Is Legal Professional Privilege Under Threat in Australia? - The Data Breach That Changed Things

September 18, 2019| By Edmund Fernandez | P/C General Industry | English

Region: Australia

On 14 August 2019, the High Court of Australia handed down a decision in favour of the Australian Taxation Office (ATO), allowing it to use privileged information obtained from the 2017 “Paradise Papers” data breach. This decision of the highest court in Australia has ignited concern among lawyers and lobby groups, raising questions whether a fundamental legal right is being eroded - the protection of all communication between a professional legal adviser and client from being disclosed without the client’s permission.

The Paradise Papers data breach occurred when 13.4 million confidential documents were leaked to two German reporters. The reporters then shared these documents with the International Consortium of Investigative Journalists. Among the documents that were subsequently made public on November 2017 were privileged “Glencore” documents that were hacked from Appleby Ltd, an incorporated law practice in Bermuda. The High Court noted that the existence and content of the Paradise Papers received global media coverage.

The case of Glencore International AG & Others (Glencore) v Commissioner of Taxation of The Commonwealth of Australia & Others (ATO) [2019] HCA 26 was brought to trial in late 2018 by Glencore, a Swiss-based multinational mining company.1 A writ was lodged in the High Court attempting to injunct the ATO from using documents that were part of the Paradise Papers. Glencore submitted that the documents are subject to legal professional privilege and that was enough to grant it the injunction it was seeking. Glencore did not seek to rely on the equitable doctrine of breach of confidence, or to expand any other area of law.
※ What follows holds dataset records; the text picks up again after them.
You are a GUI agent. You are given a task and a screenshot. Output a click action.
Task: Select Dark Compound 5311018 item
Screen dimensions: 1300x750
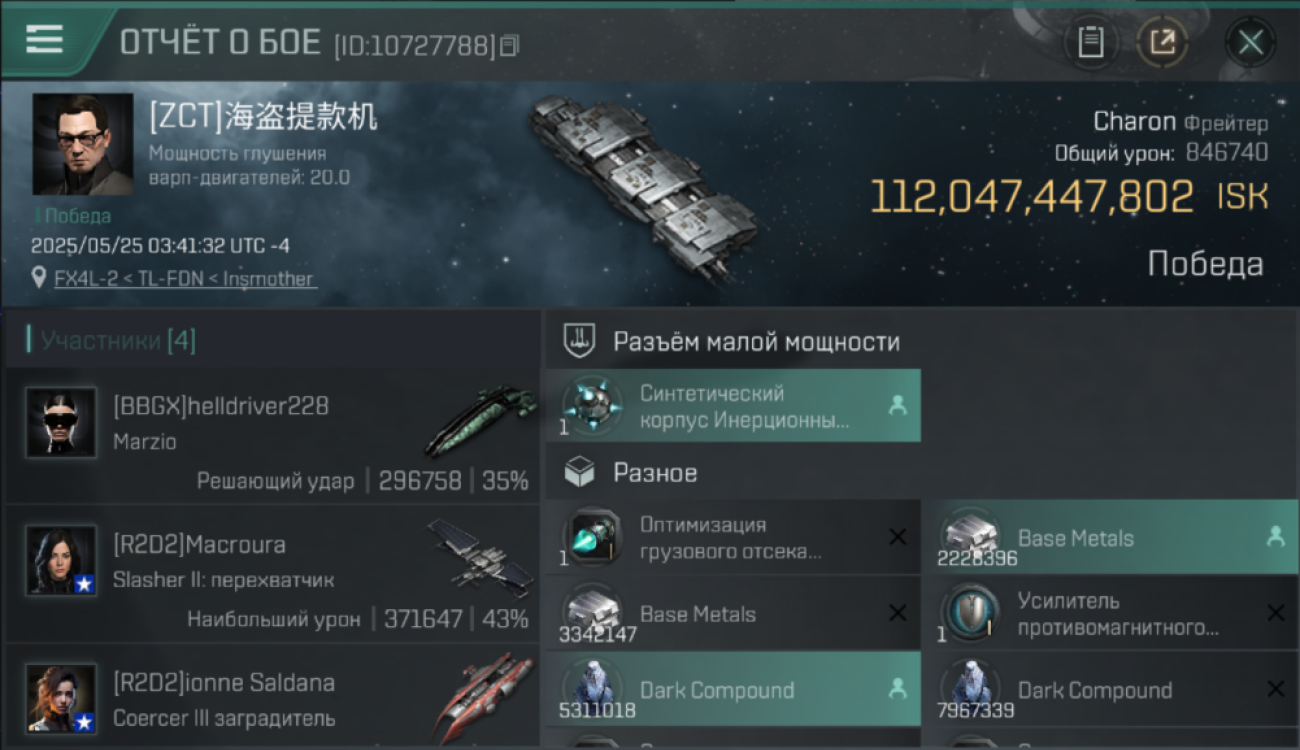click(733, 689)
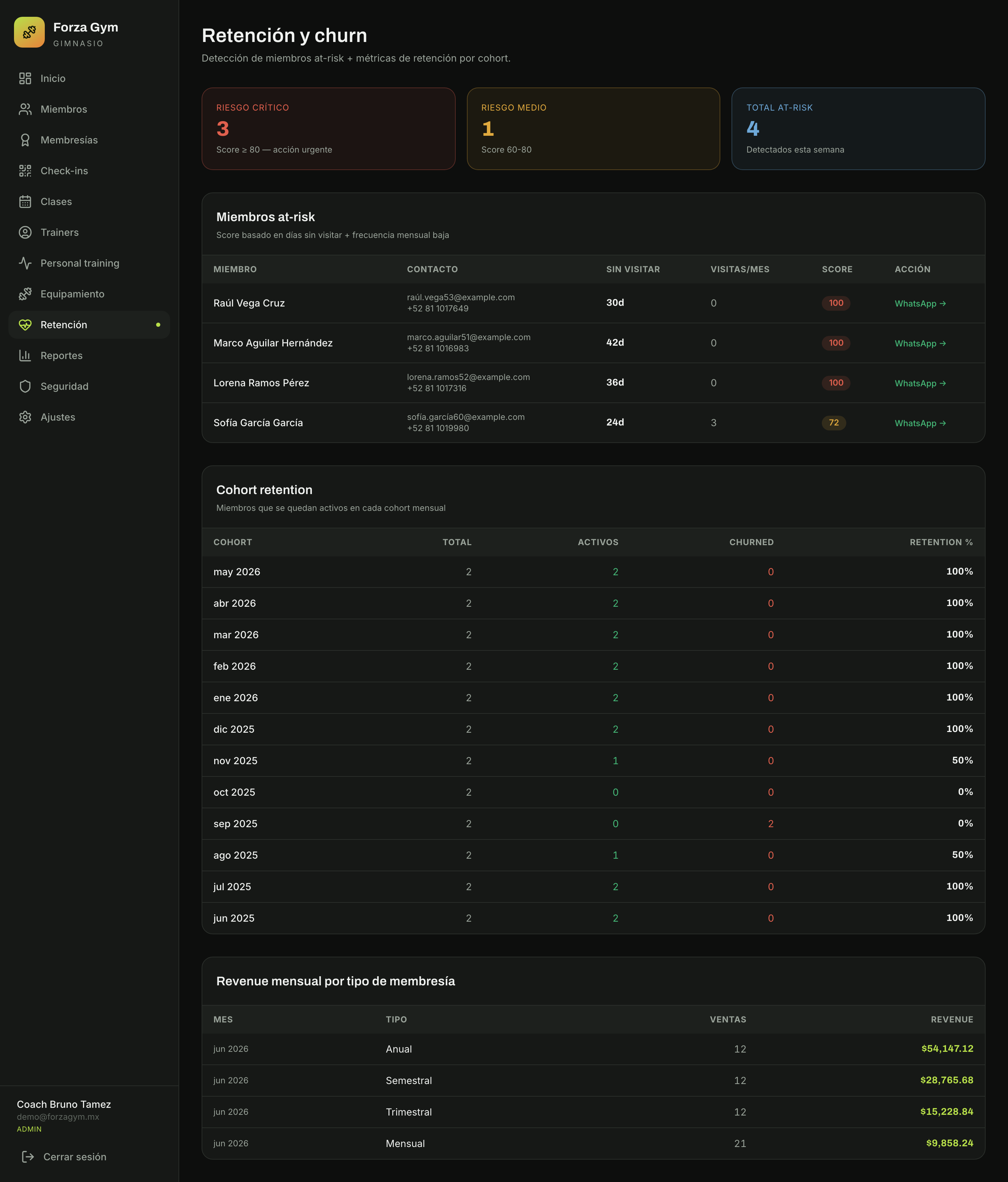The image size is (1008, 1182).
Task: Open WhatsApp link for Sofía García García
Action: click(919, 423)
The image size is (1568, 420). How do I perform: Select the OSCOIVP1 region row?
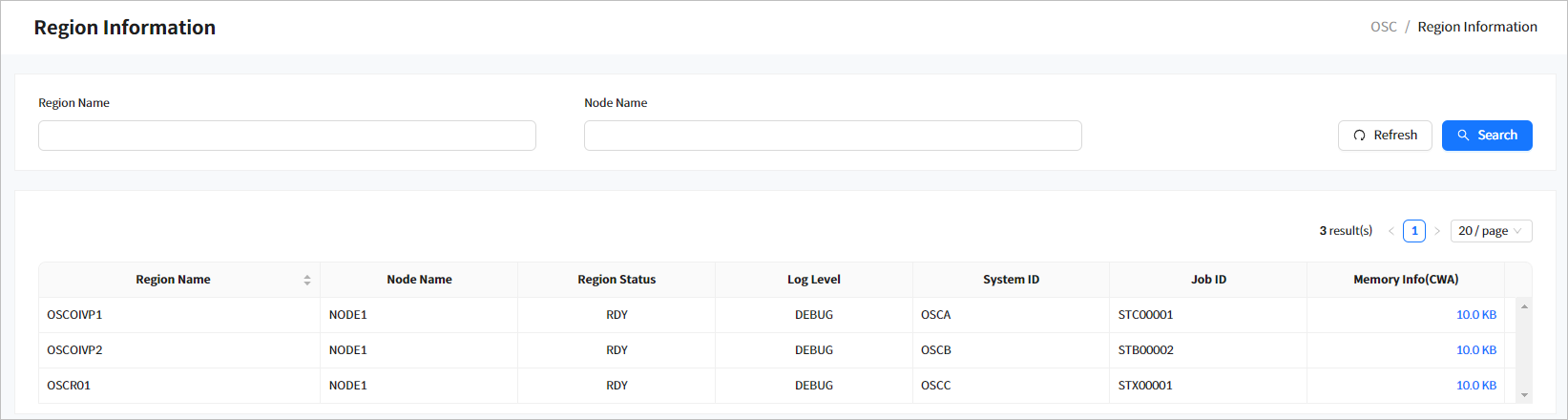[74, 315]
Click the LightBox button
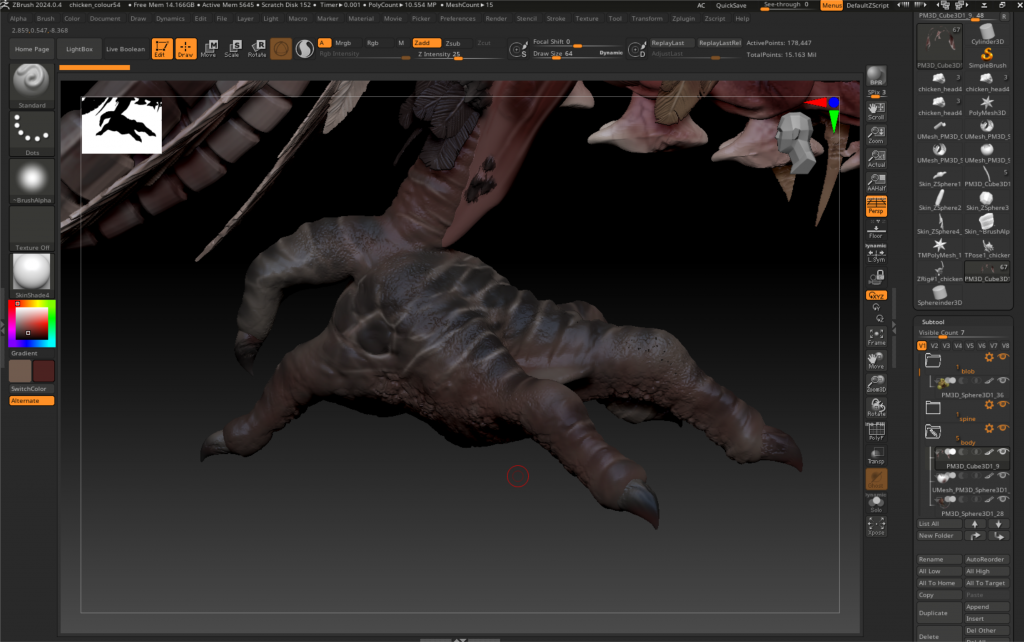 coord(79,48)
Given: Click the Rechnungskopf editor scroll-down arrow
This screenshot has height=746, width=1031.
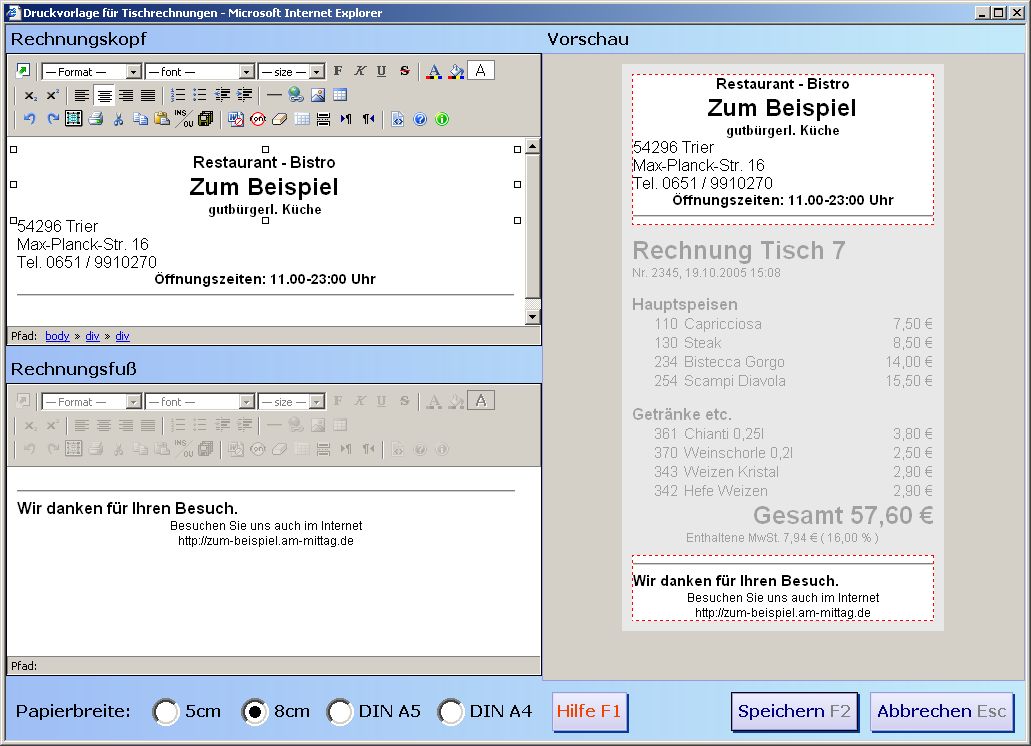Looking at the screenshot, I should point(532,316).
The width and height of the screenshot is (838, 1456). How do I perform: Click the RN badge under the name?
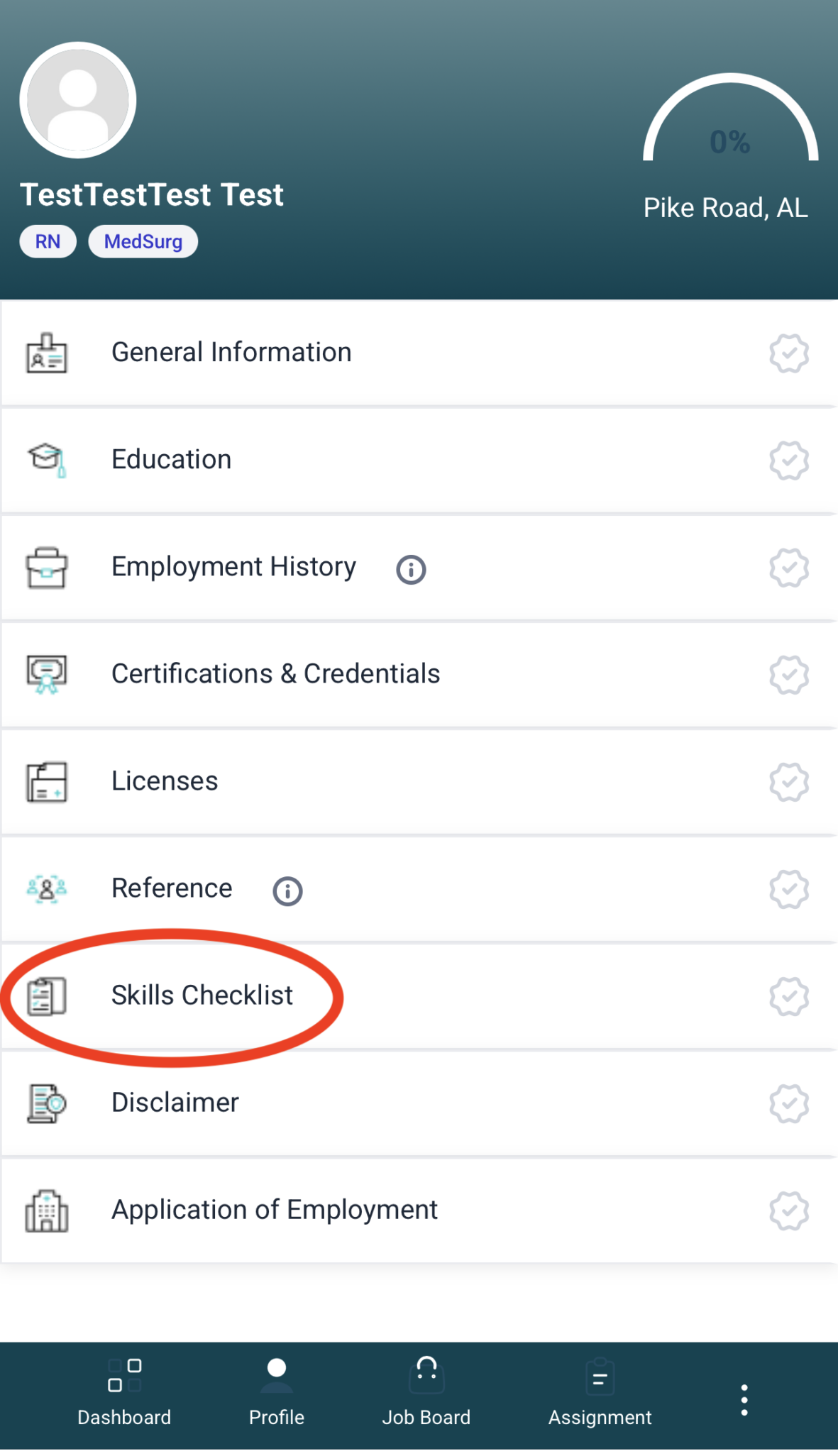coord(48,242)
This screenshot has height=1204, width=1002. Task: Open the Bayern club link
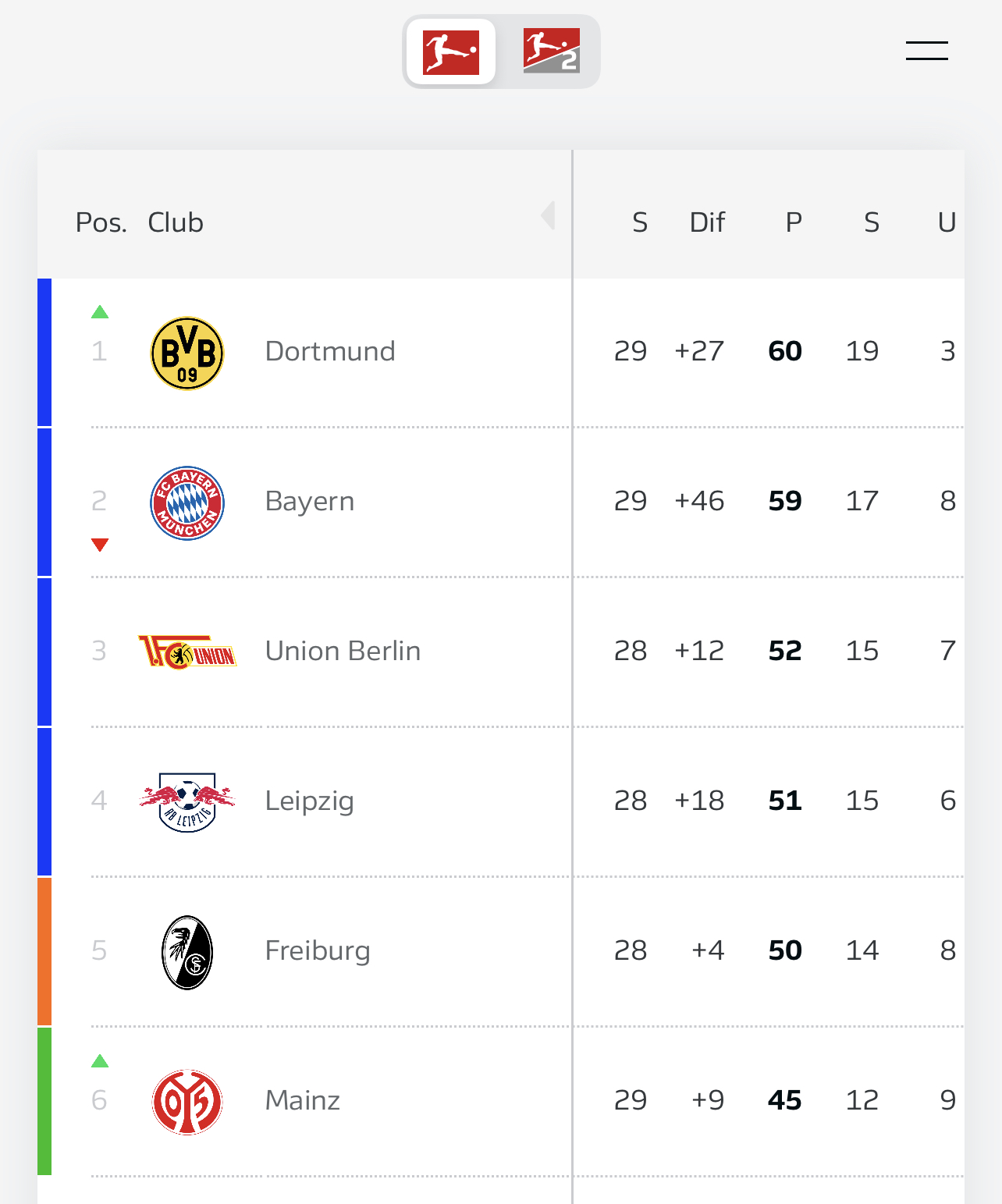(x=310, y=501)
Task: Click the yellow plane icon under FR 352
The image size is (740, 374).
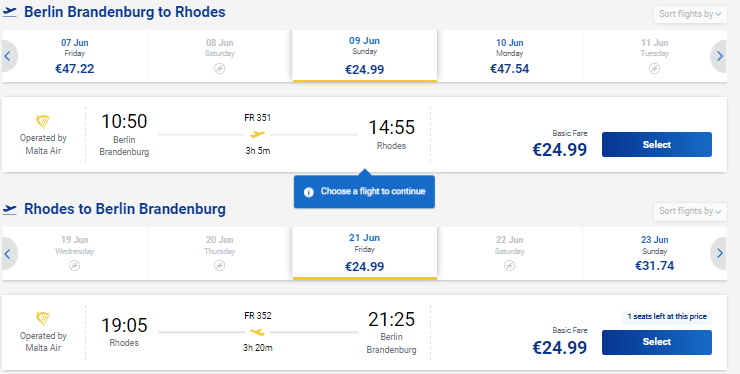Action: [x=257, y=332]
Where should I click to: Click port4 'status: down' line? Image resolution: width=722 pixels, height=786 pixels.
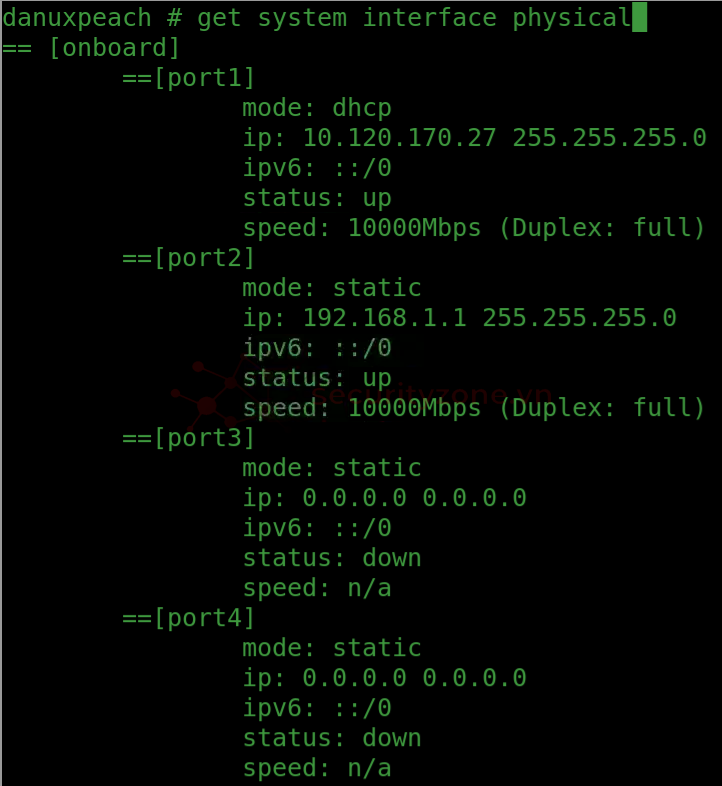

This is the first high-profile case in which a company has sought to assert privilege as a “sword” rather than a “shield”. As one senior attorney said, “It’s rather like trying to bolt the stable door after the horse has already bolted. It’s the first-time privilege has been used in this ‘sword’ manner and this has been driven by various Wikileaks and similar mass leaking of confidential and arguably privileged documents”.2

The ATO objected to Glencore’s claim. The principal ground for the objection is that no cause of action is disclosed by which Glencore is entitled to the relief sought. Alternatively, the ATO contends that it is entitled and obliged to retain and use the documents in question by reason of and for the purposes of section 166 of the Income Tax Assessment Act 1936 (Cth). That section relevantly provides that the Commissioner must make an assessment of a taxpayer’s taxable income from the taxpayer’s returns “and from any other information in the Commissioner’s possession”.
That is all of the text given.